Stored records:

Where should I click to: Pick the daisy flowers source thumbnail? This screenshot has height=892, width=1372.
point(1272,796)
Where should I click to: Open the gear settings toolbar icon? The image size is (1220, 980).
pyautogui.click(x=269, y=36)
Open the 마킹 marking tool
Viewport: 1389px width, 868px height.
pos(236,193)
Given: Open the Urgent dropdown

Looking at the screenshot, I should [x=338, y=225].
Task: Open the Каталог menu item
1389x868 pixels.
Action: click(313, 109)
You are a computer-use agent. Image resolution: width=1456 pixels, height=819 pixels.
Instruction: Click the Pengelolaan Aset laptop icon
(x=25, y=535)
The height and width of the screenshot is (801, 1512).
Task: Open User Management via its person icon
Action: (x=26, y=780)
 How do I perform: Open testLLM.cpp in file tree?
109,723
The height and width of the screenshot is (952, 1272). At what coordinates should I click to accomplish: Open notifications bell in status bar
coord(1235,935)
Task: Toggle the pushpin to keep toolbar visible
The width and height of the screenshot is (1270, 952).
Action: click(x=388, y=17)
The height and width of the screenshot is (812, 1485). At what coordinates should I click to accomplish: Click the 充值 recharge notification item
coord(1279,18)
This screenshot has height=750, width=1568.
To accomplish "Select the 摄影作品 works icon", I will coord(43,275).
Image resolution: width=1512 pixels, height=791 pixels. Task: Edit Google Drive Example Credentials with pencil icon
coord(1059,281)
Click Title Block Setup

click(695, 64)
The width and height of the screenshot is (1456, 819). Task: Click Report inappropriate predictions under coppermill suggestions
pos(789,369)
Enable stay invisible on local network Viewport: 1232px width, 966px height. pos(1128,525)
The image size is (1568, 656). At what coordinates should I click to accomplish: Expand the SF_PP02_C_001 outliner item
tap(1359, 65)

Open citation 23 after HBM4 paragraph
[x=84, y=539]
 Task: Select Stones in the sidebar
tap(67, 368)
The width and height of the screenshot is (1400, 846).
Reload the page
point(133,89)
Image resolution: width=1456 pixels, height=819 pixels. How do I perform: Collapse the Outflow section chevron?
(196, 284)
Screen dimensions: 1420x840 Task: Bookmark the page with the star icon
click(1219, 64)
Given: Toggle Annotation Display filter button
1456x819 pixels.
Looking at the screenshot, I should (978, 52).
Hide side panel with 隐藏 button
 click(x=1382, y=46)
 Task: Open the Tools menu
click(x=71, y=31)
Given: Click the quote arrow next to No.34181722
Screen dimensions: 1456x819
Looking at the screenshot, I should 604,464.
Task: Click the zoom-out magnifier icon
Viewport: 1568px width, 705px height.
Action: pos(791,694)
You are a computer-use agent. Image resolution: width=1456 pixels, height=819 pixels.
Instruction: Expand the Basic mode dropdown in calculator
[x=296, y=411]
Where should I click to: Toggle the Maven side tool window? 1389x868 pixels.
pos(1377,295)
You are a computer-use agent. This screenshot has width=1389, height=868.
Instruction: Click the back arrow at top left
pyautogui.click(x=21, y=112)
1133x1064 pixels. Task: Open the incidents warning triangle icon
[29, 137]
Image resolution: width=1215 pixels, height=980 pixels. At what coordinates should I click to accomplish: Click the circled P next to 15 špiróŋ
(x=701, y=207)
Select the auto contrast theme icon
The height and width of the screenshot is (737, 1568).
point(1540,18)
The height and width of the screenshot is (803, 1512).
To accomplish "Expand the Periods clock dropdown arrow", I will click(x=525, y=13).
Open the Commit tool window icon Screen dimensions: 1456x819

* What you should do
Restate every entry exactly. Leave nothing out.

* Task output
Where should I click to: Pick the daisy flowers source thumbnail? This screenshot has height=892, width=1372.
point(1272,796)
Where should I click to: Open the gear settings toolbar icon? The image size is (1220, 980).
pyautogui.click(x=269, y=36)
Open the 마킹 marking tool
Viewport: 1389px width, 868px height.
pos(236,193)
Given: Open the Urgent dropdown

Looking at the screenshot, I should [x=338, y=225].
Task: Open the Каталог menu item
1389x868 pixels.
Action: click(313, 109)
You are a computer-use agent. Image resolution: width=1456 pixels, height=819 pixels.
Instruction: Click the Pengelolaan Aset laptop icon
(x=25, y=535)
The height and width of the screenshot is (801, 1512).
Task: Open User Management via its person icon
Action: (x=26, y=780)
 How do I perform: Open testLLM.cpp in file tree?
109,723
The height and width of the screenshot is (952, 1272). At what coordinates should I click to accomplish: Open notifications bell in status bar
coord(1235,935)
Task: Toggle the pushpin to keep toolbar visible
The width and height of the screenshot is (1270, 952).
Action: click(x=388, y=17)
The height and width of the screenshot is (812, 1485). At what coordinates should I click to accomplish: Click the 充值 recharge notification item
coord(1279,18)
This screenshot has height=750, width=1568.
To accomplish "Select the 摄影作品 works icon", I will coord(43,275).
Image resolution: width=1512 pixels, height=791 pixels. Task: Edit Google Drive Example Credentials with pencil icon
coord(1059,281)
Click Title Block Setup

click(695, 64)
The width and height of the screenshot is (1456, 819). Task: Click Report inappropriate predictions under coppermill suggestions
pos(789,369)
Enable stay invisible on local network Viewport: 1232px width, 966px height. pos(1128,525)
The image size is (1568, 656). At what coordinates should I click to accomplish: Expand the SF_PP02_C_001 outliner item
tap(1359, 65)

Open citation 23 after HBM4 paragraph
[x=84, y=539]
 Task: Select Stones in the sidebar
tap(67, 368)
The width and height of the screenshot is (1400, 846).
Reload the page
point(133,89)
Image resolution: width=1456 pixels, height=819 pixels. How do I perform: Collapse the Outflow section chevron?
(196, 284)
Screen dimensions: 1420x840 Task: Bookmark the page with the star icon
click(1219, 64)
Given: Toggle Annotation Display filter button
1456x819 pixels.
Looking at the screenshot, I should (978, 52).
Hide side panel with 隐藏 button
 click(x=1382, y=46)
 Task: Open the Tools menu
click(x=71, y=31)
Given: Click the quote arrow next to No.34181722
Screen dimensions: 1456x819
Looking at the screenshot, I should 604,464.
Task: Click the zoom-out magnifier icon
Viewport: 1568px width, 705px height.
Action: pos(791,694)
You are a computer-use agent. Image resolution: width=1456 pixels, height=819 pixels.
Instruction: Expand the Basic mode dropdown in calculator
[x=296, y=411]
Where should I click to: Toggle the Maven side tool window? 1389x868 pixels.
pos(1377,295)
You are a computer-use agent. This screenshot has width=1389, height=868.
Instruction: Click the back arrow at top left
pyautogui.click(x=21, y=112)
1133x1064 pixels. Task: Open the incidents warning triangle icon
[29, 137]
Image resolution: width=1215 pixels, height=980 pixels. At what coordinates should I click to accomplish: Click the circled P next to 15 špiróŋ
(x=701, y=207)
Select the auto contrast theme icon
The height and width of the screenshot is (737, 1568).
point(1540,18)
The height and width of the screenshot is (803, 1512).
To accomplish "Expand the Periods clock dropdown arrow", I will click(x=525, y=13).
Open the Commit tool window icon Screen dimensions: 1456x819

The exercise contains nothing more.